The short version is that this is an on-going battle, and that FreeType probably
isn't to be blamed for most of the issues you're facing, and that a solution
is probable though I wouldn't bet to see it deployed soon.
* First, on the topic of LCD filtering itself: its effect depends on a lot of
things, like the fabric of your LCD screen, your overall display gamma,
the text color/background being used, the eye-screen distance (really) and
your own perceptual sensitivity to the color "fringes" themselves.
I've tried to see the example image you posted with two different monitors.

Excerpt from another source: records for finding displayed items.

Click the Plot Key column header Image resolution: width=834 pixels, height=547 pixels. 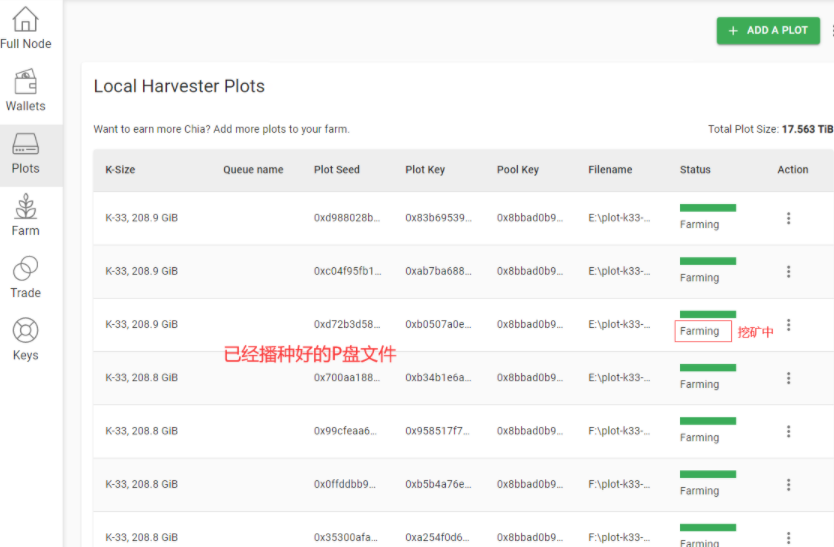point(425,170)
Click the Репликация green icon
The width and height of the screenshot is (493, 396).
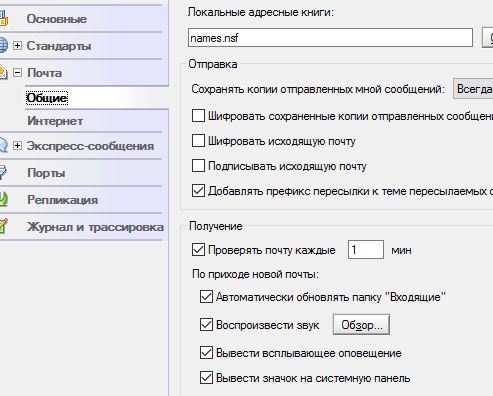pos(3,199)
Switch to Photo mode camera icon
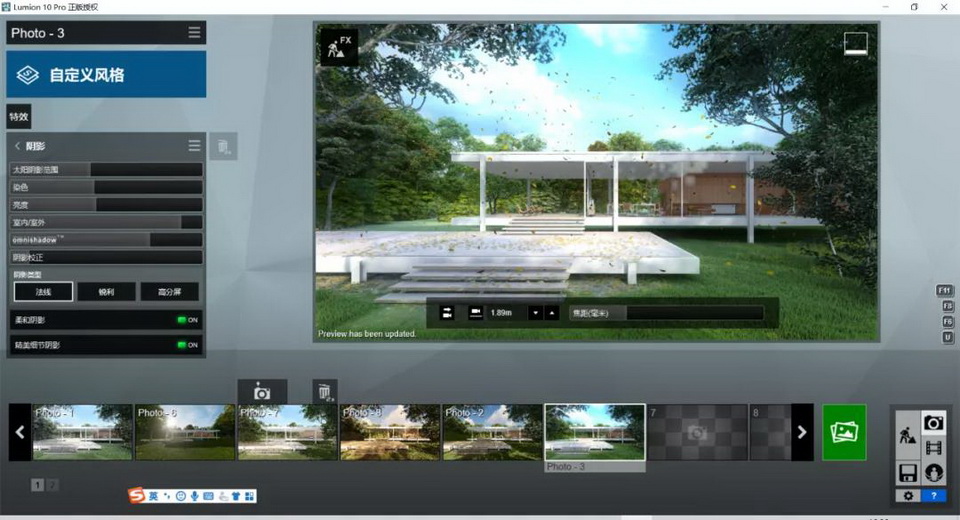Viewport: 960px width, 520px height. pos(934,423)
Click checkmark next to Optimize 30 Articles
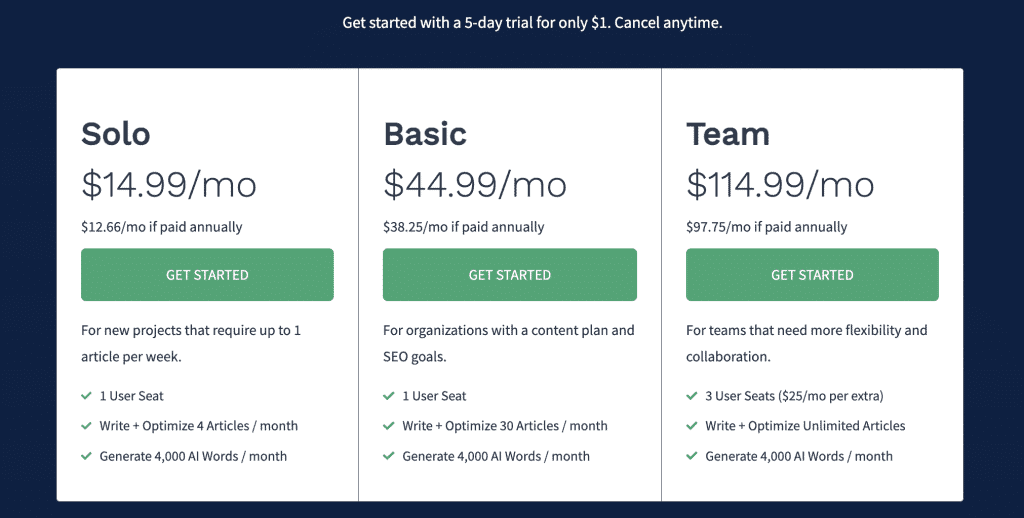Viewport: 1024px width, 518px height. 389,426
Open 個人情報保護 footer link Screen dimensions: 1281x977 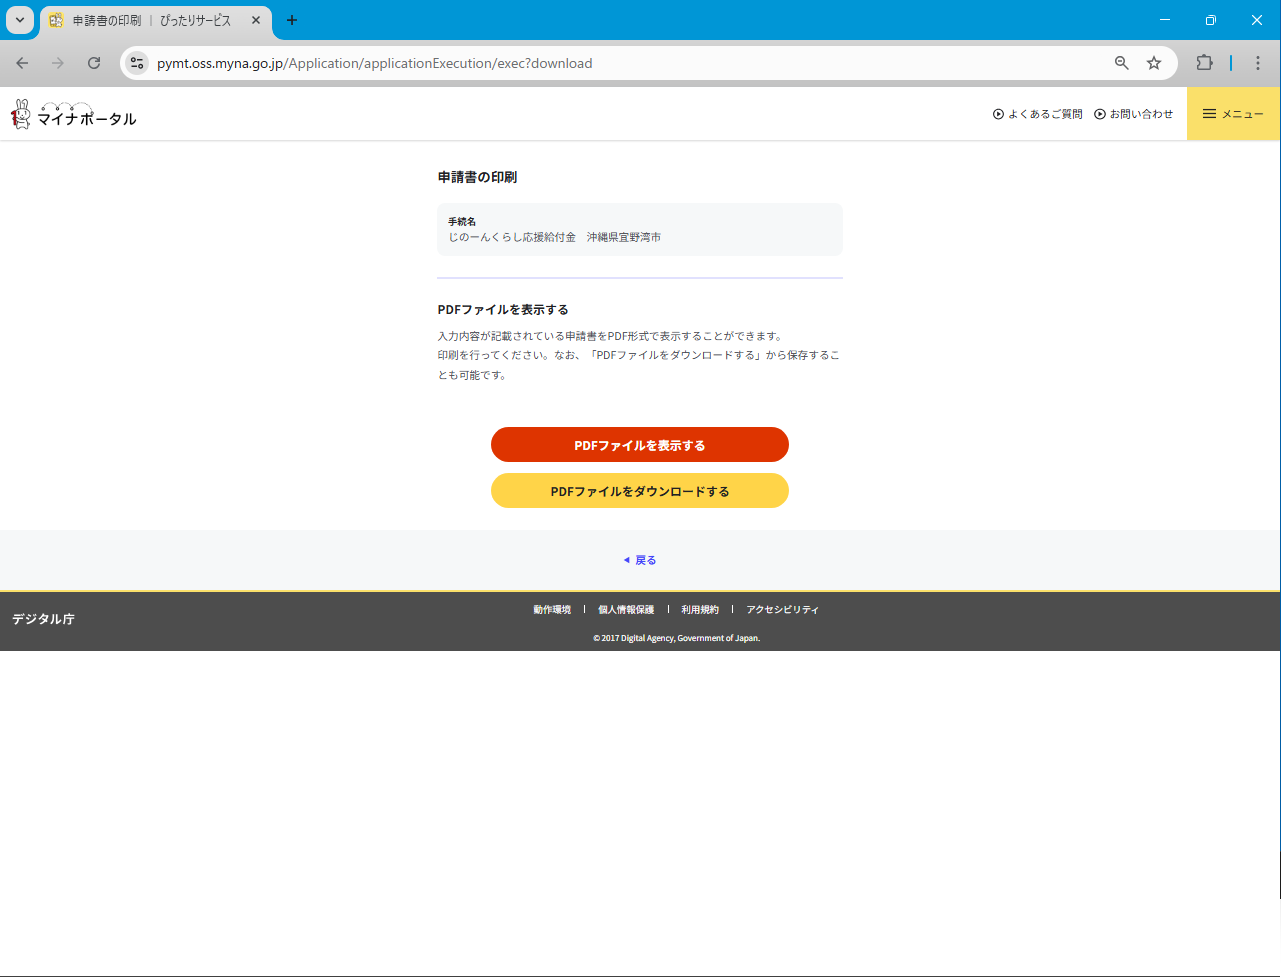coord(626,609)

On my pretty old 13" laptop, the LCD text is clearer than the gray one that
appears more blurry. However, on my work 24" Dell, the difference is a lot
less significant. In no way is the "gray" text "far more conformtable" to
read to me.
Similarly, I have a 15" MacBook Pro for work. Its display is very bright and
colourful, but it displays LCD text with very visible color fringes to my
eye (and the "gray" text is blurry anyway). However, when I hook up the same
computer to my 24" Dell, everything looks really good.
I have tried to play with display settings to change that, but can't reproduce
the same quality on the Mac's screen in any way. Some other people don't seem
to see any colors on the Mac.
So I don't agree it's massive scam, it just depends on lots of factors.
* Second, you are true that LCD filtering and hinting are two separate issues.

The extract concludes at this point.